Certainly Cesare Borgia fits this bill, as I think, does our current president. Fairley points out that we can have good and bad “barbarian” leadership, with each style obviously having its strengths and weaknesses. Cesare Borgia’s problems came directly after the fighting stopped, as did Alexander the Great’s, as perhaps did Donald Trump’s? With Cesare, Machiavelli seemed to indirectly counsel that the worst thing one could do with a barbarian was prolong the fighting, which plays directly to his strengths. The true barbarian, however, will never handle peace well. Let Cesare stumble over his own feet. Let Fortune abandon him. Perhaps Machiavelli would counsel Trump’s political opponents to lay low and let Trump defeat himself.^
In hindsight, of course, some of Machiavelli’s advice looks less and less “Machiavellian.” In Debriefing the President, John Nixon writes of his experiences at the CIA and especially about his time spent with Saddam Husssein. In the midst of his criticism of Clinton, Bush the Younger, Obama, and George Tenet, he reveals changes in his opinion. He admits that he thought the best intel the U.S. possessed pointed to a stockpile of W.M.D’s, and so initially supported the war. But he concludes that Iraq and the Mideast would be much better off today with Saddam in power.

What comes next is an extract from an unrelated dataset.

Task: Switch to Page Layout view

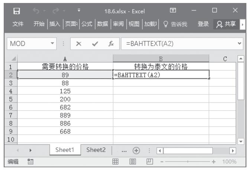Action: [x=133, y=161]
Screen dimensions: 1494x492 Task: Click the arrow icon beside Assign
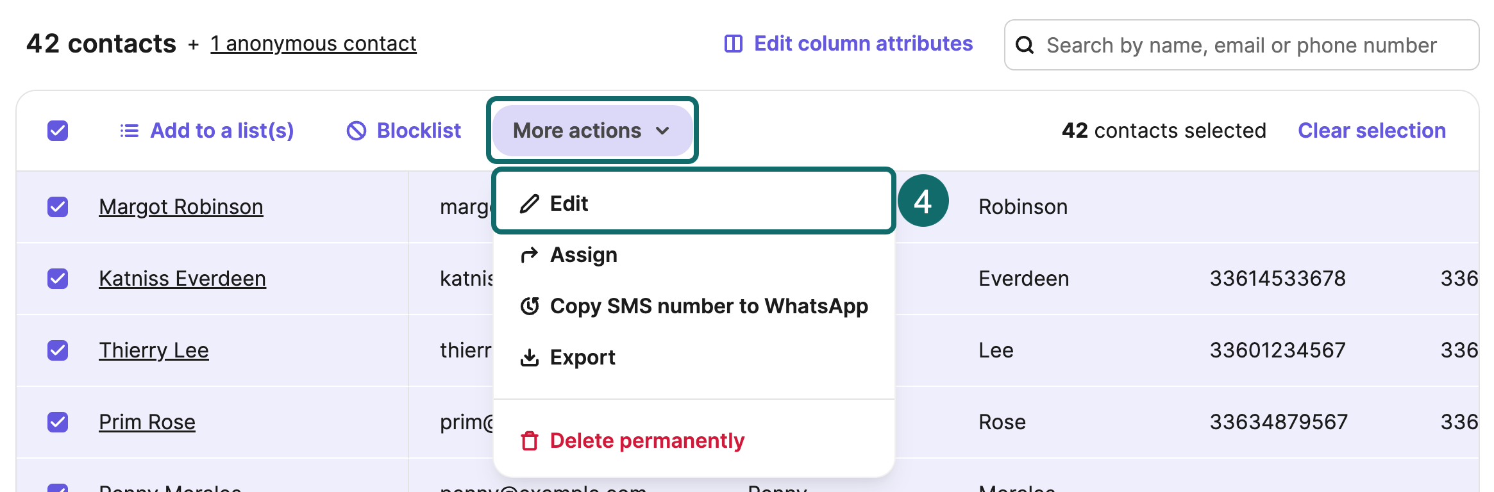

Well, obviously. But Nixon makes this claim more interesting with Saddam’s own words and history, much of which he missed himself as an intelligence analyst leading up to the war. Saddam’s greatest threat was not the U.S., he argues, but Sunni-based Islamic terror, because he relied on the Sunni’s for nearly all his power in Iraq. Thus, Saddam would have opposed Al-Queada and especially ISIS, as mortal threats to his regime. Perhaps the fighting would have happened regardless, but Saddam may have appeared vulnerable enough for more open fighting, which would have played right into the U.S.’s tactical and technological advantages.
Maybe so, though this is much easier to say in 2017 than it was in 2003. Still, I surmise that Benner would concur with Nixon that the best policies come from taking a lesson from the fox, who lives not by paying attention to ideology, but by finding the best way to avoid traps.^^
DM
*Other aspects of The Prince suggest something similar. He discusses in one chapter that there are two kinds of kingdoms. One type is easy to conquer because they are divided, but this same type of kingdom is all the more difficult to hold precisely because of its divisions. Was this a word of warning for his D’ Medici enemies who had taken advantage of Florence’s internal divisions?
**Machiavelli argues that Florence survived only because of the serendipity of Turkish activity right at this moment. The Italian city-states agreed on little besides the fact that Turkey was their greatest enemy.
^This is the conventional view. But it may be that Trump is actually doing a good job fulfilling his basic promises, as the irrepressible and always enjoyable Camille Paglia points out in her interview here.
^Here I speculate on Benner’s and Nixon’s position, and do not necessarily mean to give my own. Machiavelli’s work forces one to answer many questions about Christianity’s relationship to politics–but I haven’t come up with an answer yet!